MLJ Monday – The Doctor Changes His Mind

In the Preface to Great Doctrines of the Bible, the editors note that after World War II, Lloyd-Jones held discussion meetings at Westminster Chapel in London on Friday evenings to talk about practical issues in the Christian life. Because many people began asking him questions about biblical doctrines, the Doctor began a series of lectures on those subjects, which began in 1952 and lasted into 1955. This series of lectures eventually were published as part of Great Doctrines of the Bible.

In our MLJ post last Monday, Lloyd-Jones spoke about the mechanics of tongues as seen in Acts. The following quote is part of last week’s post and, again, was taken from Great Doctrines of the Bible.

” . . . I suggest that, by the power of the Holy Spirit, the people who were listening were enabled to hear in their own language though their own language was not being spoken . . . . it is quite possible that the apostles were speaking in some kind of speech and the Holy Spirit, as it were, conveyed that speech to all these people as if it were coming in their own tongue and they understood what was being said. They understood these men telling forth these wonderful works of God.”

In fact, some time between 1955 and 1964-65, it appears that Lloyd-Jones changed his mind regarding the suggested explanation he proposed above. Between 1964 and 1965, he preached a series of sermons on the book of John, and the sermons that form the book, Joy Unspeakable, are a part of this longer series on John’s Gospel. This book is about the baptism and gifts of the Holy Spirit. According to Christopher Catherwood, who penned the introduction to Joy Unspeakable, in the mid-1950’s Lloyd-Jones came to believe that “it was evident from Scripture that the sealing of the Spirit was indisputably separate from conversion after reading many of the Puritans and discovering that they testified, both from Scripture and from their own experience, that the two events were not necessarily simultaneous in the Christian’s life. The Christian should not just believe the truth and know it, the Puritans felt, but have a day-to-day living experience of it — what they called ‘experimental’ truth.” Catherwood goes on to say that MLJ’s conviction of what Scripture taught and his concern about the increasing aridity in the lives of many Christians around him, caused him to change both his views and his emphasis.

With this background, then, it is perhaps not surprising to find that in Joy Unspeakable, in the chapter entitled, “Control of the Tongue,” Lloyd-Jones says this:

“Now the tendency in some is to identify [the tongues described in Acts 2] with what the apostle is speaking about in 1 Corinthians 12-14. And yet it seems to me that that is sheer confusion. I say that because it is perfectly clear from what happened on the day of Pentecost that the apostles were speaking in known languages. We prove that by pointing out how the different people who were there were astonished that they were all hearing these men speaking in their own languages. (Acts 2:7-8). They were clearly speaking in their languages.

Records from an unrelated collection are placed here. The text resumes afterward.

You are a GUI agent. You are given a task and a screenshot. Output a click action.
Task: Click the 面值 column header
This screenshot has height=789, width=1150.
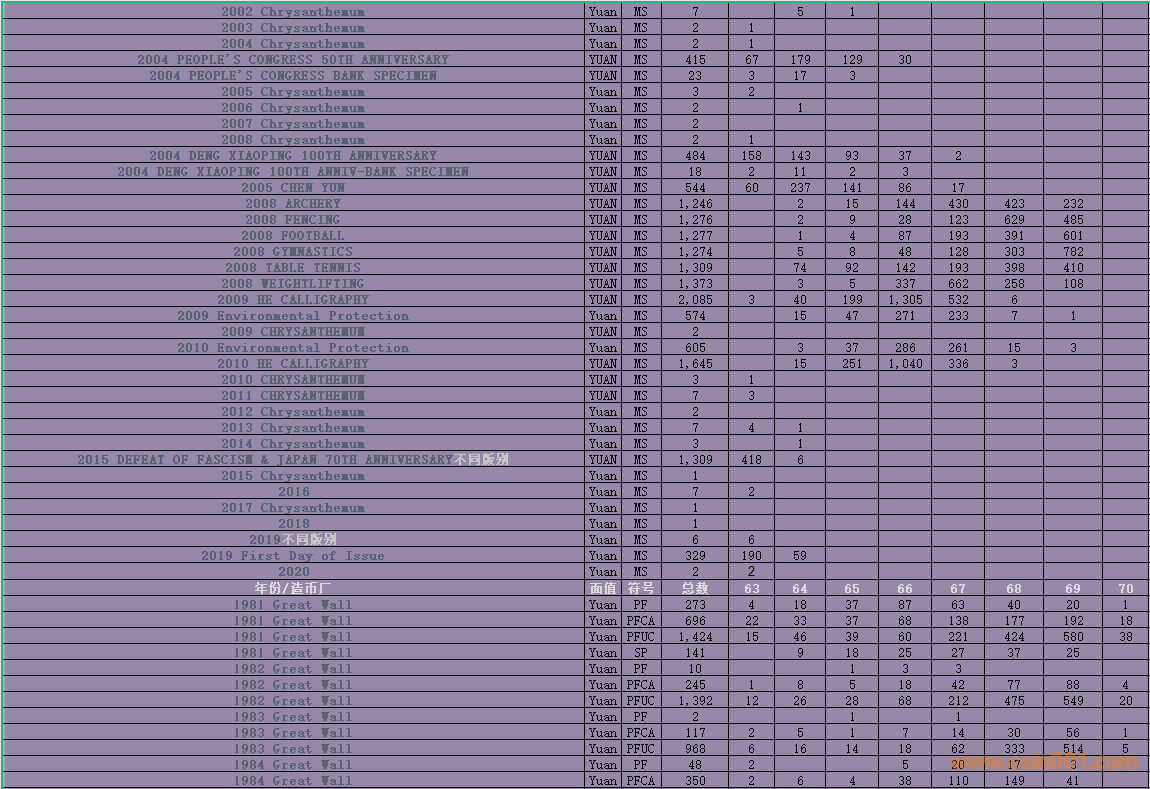pyautogui.click(x=603, y=588)
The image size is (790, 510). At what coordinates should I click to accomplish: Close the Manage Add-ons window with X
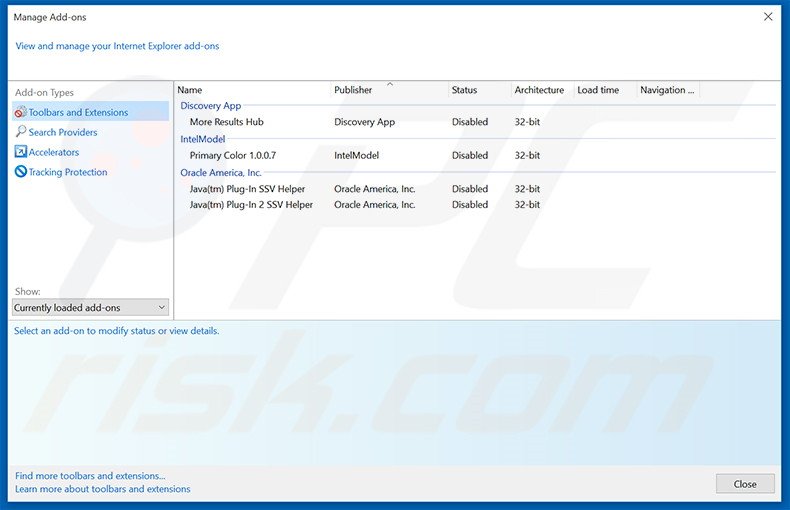[x=768, y=17]
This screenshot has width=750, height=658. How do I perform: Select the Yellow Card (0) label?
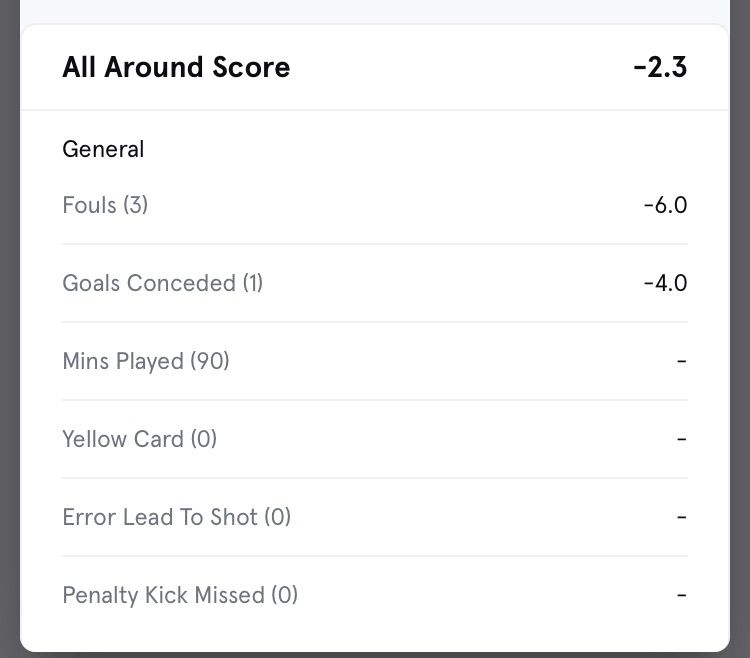click(139, 440)
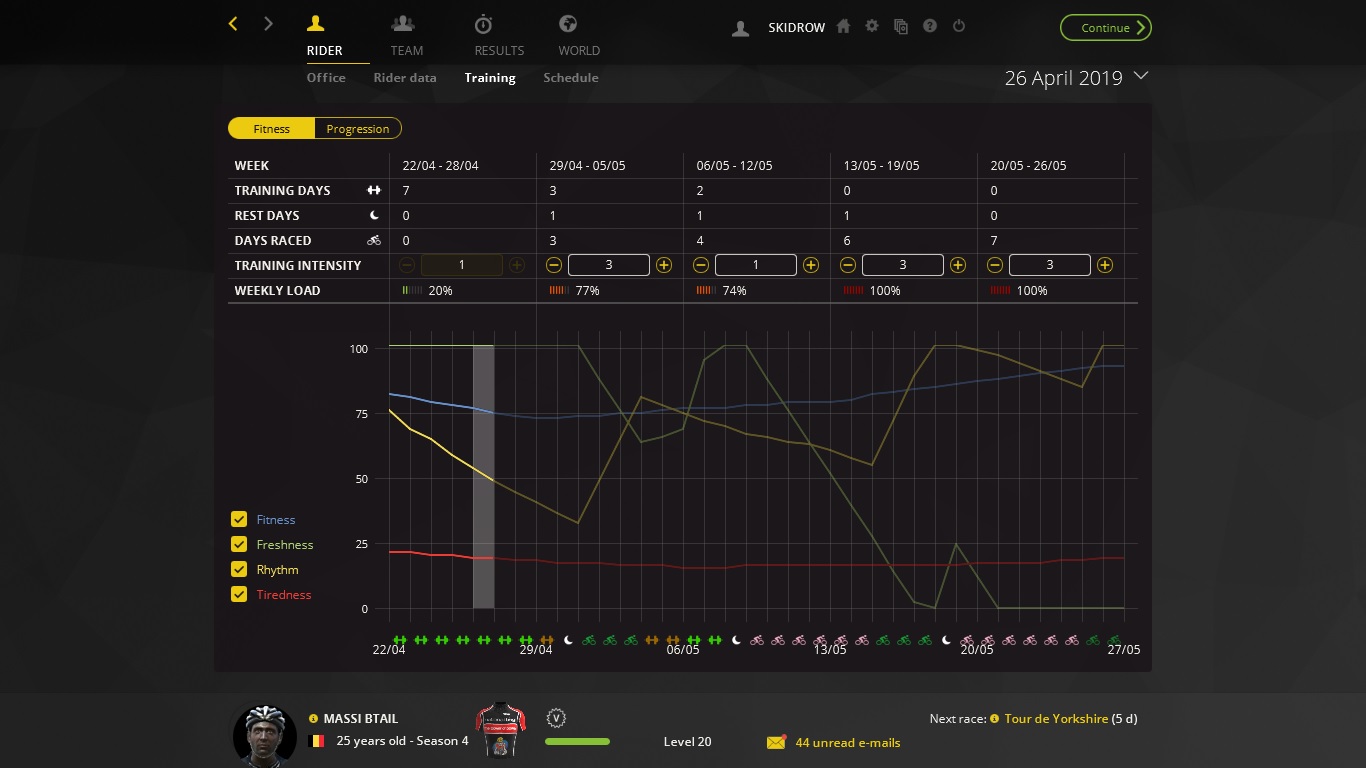
Task: Open settings via the gear icon
Action: (872, 27)
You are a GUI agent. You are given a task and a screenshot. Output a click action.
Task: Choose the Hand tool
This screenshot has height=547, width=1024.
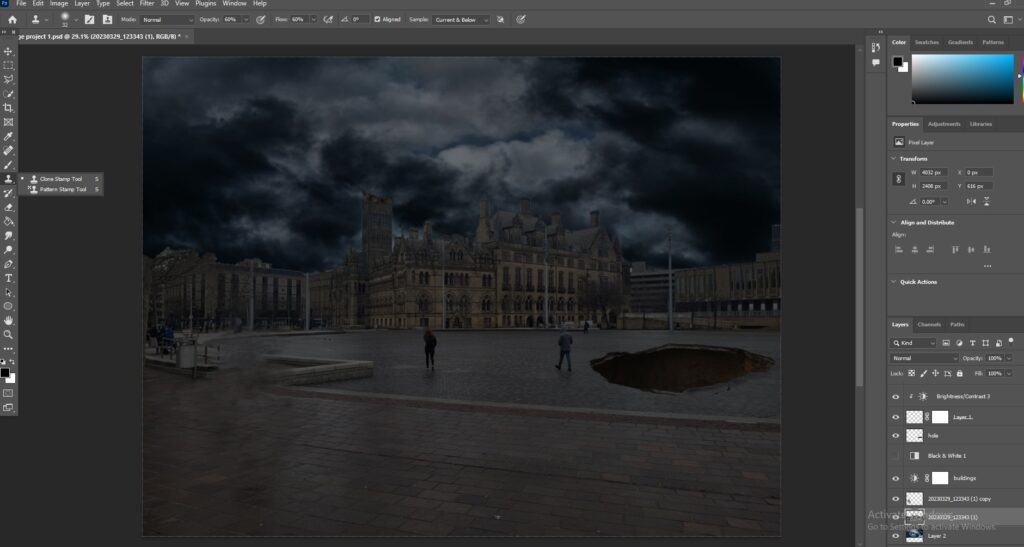[x=9, y=320]
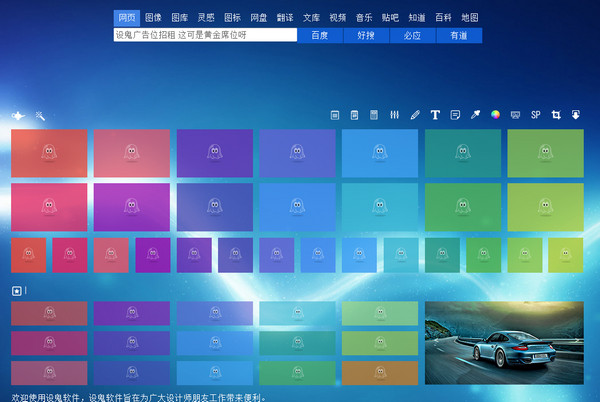Activate the eyedropper color picker icon
The image size is (600, 402).
475,114
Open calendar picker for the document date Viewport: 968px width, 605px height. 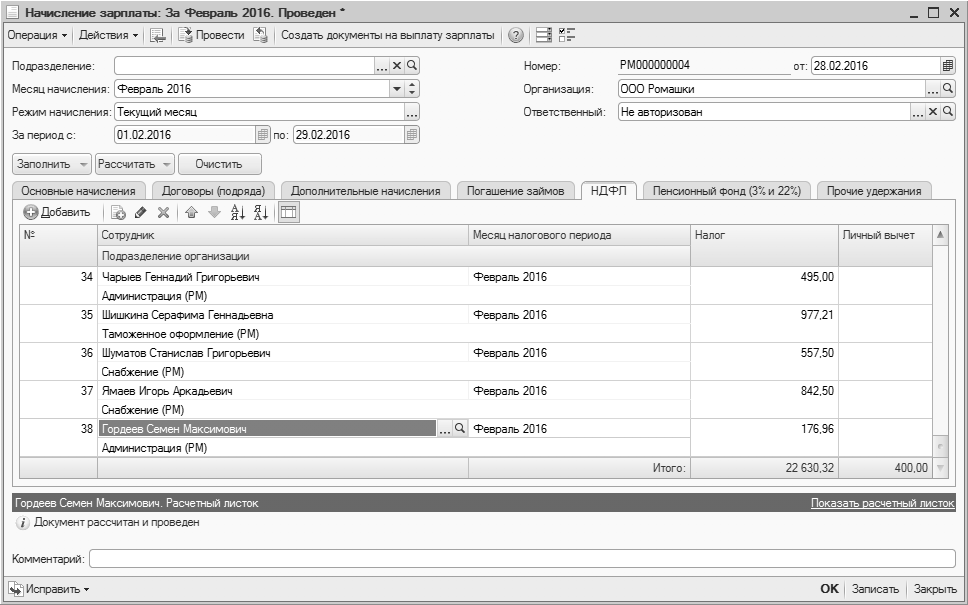(947, 66)
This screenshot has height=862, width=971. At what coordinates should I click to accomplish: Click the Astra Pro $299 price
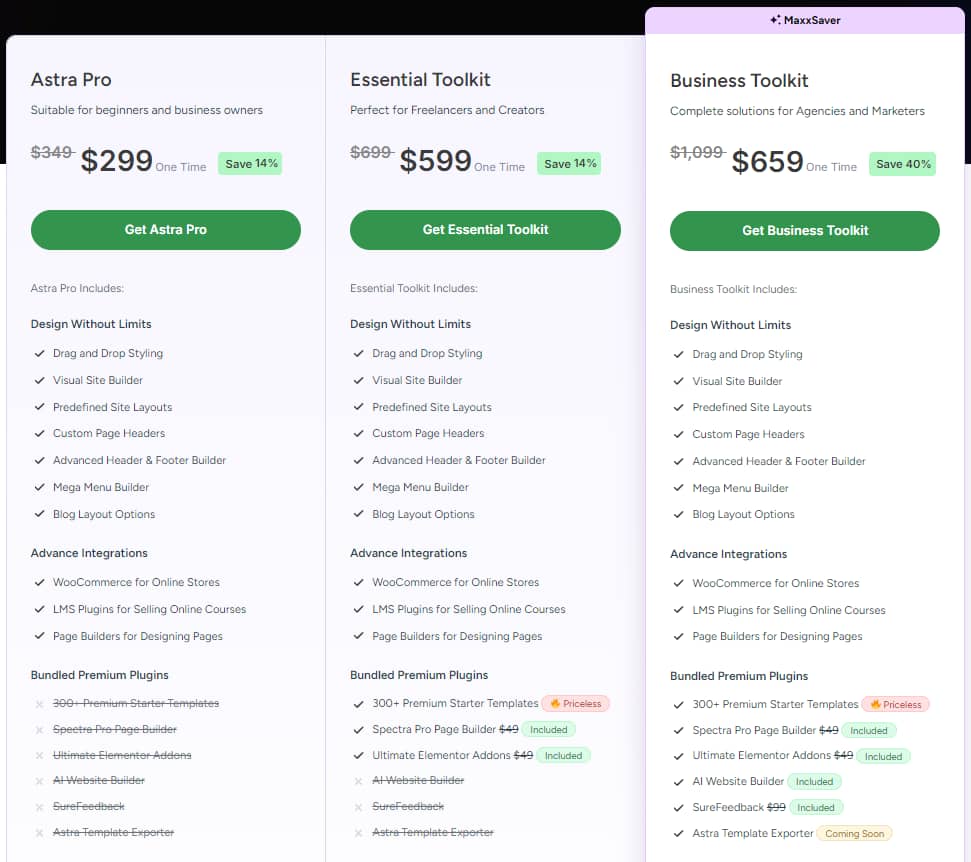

“There are some who say that what happened was that the apostles were speaking the normal language of Galileans, but that the gift of understanding them was given to the other people. That is wrong for this reason: if that were so, it would be the other people on whom the Holy Spirit had descended. The miracle would have happened in the listeners. But the account tells us that the miracle had taken place in the speakers, in the apostles, who were enabled to speak these various languages, and the people were able to hear them. In other words, there was no need of an interpreter. The people knew the languages and they understood what was being said.”

Let’s all be humble enough to allow ourselves, like Lloyd-Jones, to be molded by Scripture in these matters. The fact that a man like Lloyd-Jones could come to radically different positions on some of the verses in question at different points of his life should give us cause to hold our own postions with a degree of willingness to change, willingness to be pursuaded. The interpretation of some of the biblical data about the gifts of the Spirit and experiential fullness of the Spirit is far from straightforward. It is important for us, as we are increasingly beginning to engage with and debate others who feel differently about us concerning the Spirit that we continue to be charitable towards them and do so in an attitude of wanting to learn and be shaped by the Bible rather than our own pre-conceived notions.


All emphasis mine.

The current excerpt is taken from:

D. Martyn Lloyd-Jones, Joy Unspeakable — The Baptism and Gifts of the Holy Spirit, “Control of the Tongue,” Kingsway Communications, Ltd. Eastbourne, England, 1984, 1985, 1994, pp. 273-274.